I get "Invalid issuer" error with pow assent and azure authentication

Managed to get the user selection with Azure and then I get

RuntimeError POST /auth/azure/callback

Invalid issuer "https://login.microsoftonline.com/27… in ID Token

Which step of configuration am I missing?

providers: [
azure: [
client_id: “…”,
client_secret: “…”,
nonce: true,
#redirect_uri:https://localhost:4006/auth/microsoft/callback”,
strategy: Assent.Strategy.AzureAD
]

This is an error in the OpenID validation, which means that the claims that was received doesn’t have the same issuer as the one fetched from the :openid_configuration_uri path. For Azure this URL would be:

https://login.microsoftonline.com/{tenant}/v2.0/.well-known/openid-configuration

I would check the :tenant_id setting: https://hexdocs.pm/assent/0.1.8/Assent.Strategy.AzureAD.html#module-usage

It defaults to common when not set.

Yes with tenant configured it works, but I wanted to use it on multitenant.

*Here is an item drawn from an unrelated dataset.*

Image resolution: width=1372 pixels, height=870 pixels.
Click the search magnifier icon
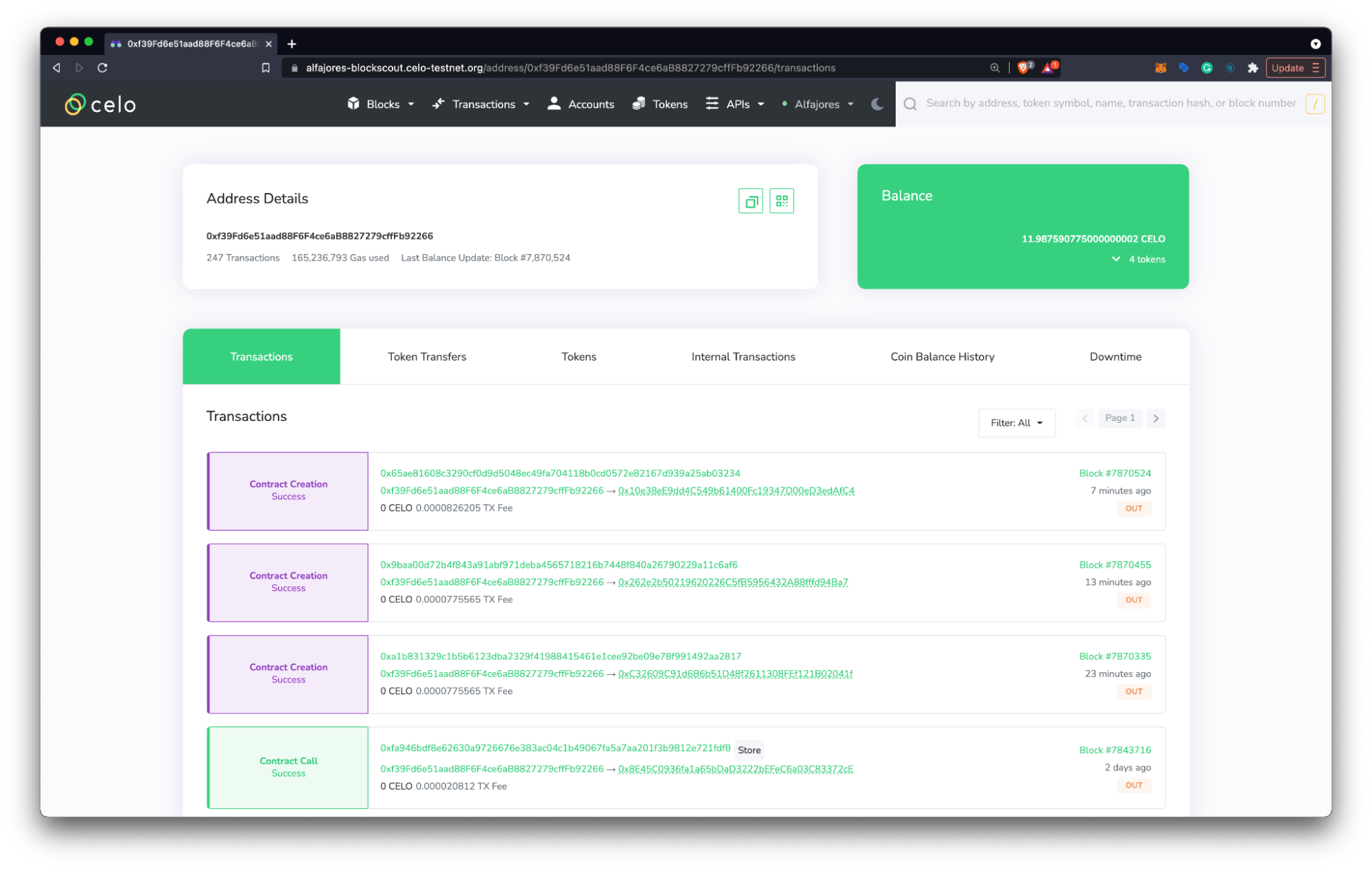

It’s described here: https://docs.microsoft.com/en-us/azure/active-directory/develop/howto-convert-app-to-be-multi-tenant#update-your-code-to-handle-multiple-issuer-values

In short, you have to enable multi-tenancy in your app on Azure, and then update the application code to handle the issuer right:

Therefore, a multi-tenant application can’t validate tokens just by matching the issuer value in the metadata with the issuer value in the token. A multi-tenant application needs logic to decide which issuer values are valid and which are not based on the tenant ID portion of the issuer value.

I’m not sure. It feels like this might go against the OpenID specs. I think you might have to hack this.

One way is to pass in :openid_configuration config option in the callback call where the issuer is dynamically set. We should probably discuss this in an issue at https://github.com/pow-auth/assent

I posted an issue on github. And yes, I have it enabled on Azure. (it works with ueberauth).

Hmm, that lib is using oauth2, instead of OIDC and doesn’t seem like it does any validation of the token. I feel OIDC is the safer choice. I’ll go over this tomorrow, thanks for opening the issue!